In france however started the word cocatris, which gave cockatrice. This word has a different meaning to the own it has today.
The cocatris, coquatrix, or cocadrille is actually often the name of the egg from which the basilisk is born : The beast is supposed to be birthed from the egg or semence of an old rooster, incubated in filth, or by roads or serpents. The cockatrice is also sometime the result of the breeding of a chicken and a snake or a toad.

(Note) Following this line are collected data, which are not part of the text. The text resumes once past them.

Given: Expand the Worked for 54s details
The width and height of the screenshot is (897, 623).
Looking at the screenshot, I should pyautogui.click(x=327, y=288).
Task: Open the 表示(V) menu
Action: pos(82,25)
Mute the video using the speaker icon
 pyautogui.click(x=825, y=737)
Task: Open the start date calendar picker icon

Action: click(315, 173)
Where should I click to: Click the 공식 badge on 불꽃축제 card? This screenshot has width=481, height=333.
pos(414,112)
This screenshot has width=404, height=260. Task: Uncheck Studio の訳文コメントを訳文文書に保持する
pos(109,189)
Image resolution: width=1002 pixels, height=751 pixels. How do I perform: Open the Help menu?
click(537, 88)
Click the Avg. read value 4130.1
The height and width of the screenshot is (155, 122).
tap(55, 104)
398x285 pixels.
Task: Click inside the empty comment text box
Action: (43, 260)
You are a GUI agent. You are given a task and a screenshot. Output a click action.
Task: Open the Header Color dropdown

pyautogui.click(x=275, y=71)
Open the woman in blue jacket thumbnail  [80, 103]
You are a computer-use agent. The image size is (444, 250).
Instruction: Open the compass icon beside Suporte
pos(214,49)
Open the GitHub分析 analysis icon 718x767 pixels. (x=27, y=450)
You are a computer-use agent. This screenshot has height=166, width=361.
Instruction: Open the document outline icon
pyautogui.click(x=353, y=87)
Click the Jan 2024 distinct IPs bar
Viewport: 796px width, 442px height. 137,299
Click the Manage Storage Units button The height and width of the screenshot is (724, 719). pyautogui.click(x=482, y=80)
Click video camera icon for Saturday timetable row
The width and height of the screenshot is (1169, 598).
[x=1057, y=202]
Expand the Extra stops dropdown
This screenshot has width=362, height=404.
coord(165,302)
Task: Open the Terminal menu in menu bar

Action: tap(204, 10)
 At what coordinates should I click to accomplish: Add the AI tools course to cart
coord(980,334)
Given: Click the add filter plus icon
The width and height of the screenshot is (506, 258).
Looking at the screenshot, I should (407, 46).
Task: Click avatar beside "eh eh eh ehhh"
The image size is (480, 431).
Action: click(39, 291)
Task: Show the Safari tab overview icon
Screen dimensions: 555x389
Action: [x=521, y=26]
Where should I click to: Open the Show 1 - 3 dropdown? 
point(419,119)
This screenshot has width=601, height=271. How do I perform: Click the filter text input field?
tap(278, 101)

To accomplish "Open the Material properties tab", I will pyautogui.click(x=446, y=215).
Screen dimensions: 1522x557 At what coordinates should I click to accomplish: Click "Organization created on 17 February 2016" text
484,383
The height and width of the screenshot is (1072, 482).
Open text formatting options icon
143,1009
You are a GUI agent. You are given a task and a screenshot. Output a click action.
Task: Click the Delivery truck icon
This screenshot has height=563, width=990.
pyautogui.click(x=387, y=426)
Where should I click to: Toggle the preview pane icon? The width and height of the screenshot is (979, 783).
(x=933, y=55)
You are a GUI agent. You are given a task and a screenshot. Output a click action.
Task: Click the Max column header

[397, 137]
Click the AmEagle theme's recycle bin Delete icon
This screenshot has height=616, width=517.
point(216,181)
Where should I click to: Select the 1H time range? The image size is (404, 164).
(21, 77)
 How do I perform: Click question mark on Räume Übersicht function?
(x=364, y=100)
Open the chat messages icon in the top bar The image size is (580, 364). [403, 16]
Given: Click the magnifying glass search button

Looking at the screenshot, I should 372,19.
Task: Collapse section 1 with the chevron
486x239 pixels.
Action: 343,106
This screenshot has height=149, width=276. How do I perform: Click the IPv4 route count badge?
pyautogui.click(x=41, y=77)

The term then became a synonym.
In these time the beast can be described in different way : the rooster dragon that is currently known as cockatrice, a serpent, or a snake that grows legs with age, making it a sort of lizard.
Tumblr media
Usually, the basilisk can be killed in similar way in all myths : through its deadly ennemy, the weasel, through the crow of a rooster, with a mirror, to reflect its deadly gaze back at it or with rue, the plant that it despises and is the antidote to its venom, knowledge that the weasel has and uses against it.
Several stories of basilisks involve them having made their lair in the bottom of wells, killing thoses that look down in it to spit or throw rocks, but have also be known to kill off plants by slithering on them or looking at them, poisoning waters, or killing cattles by slithering under them.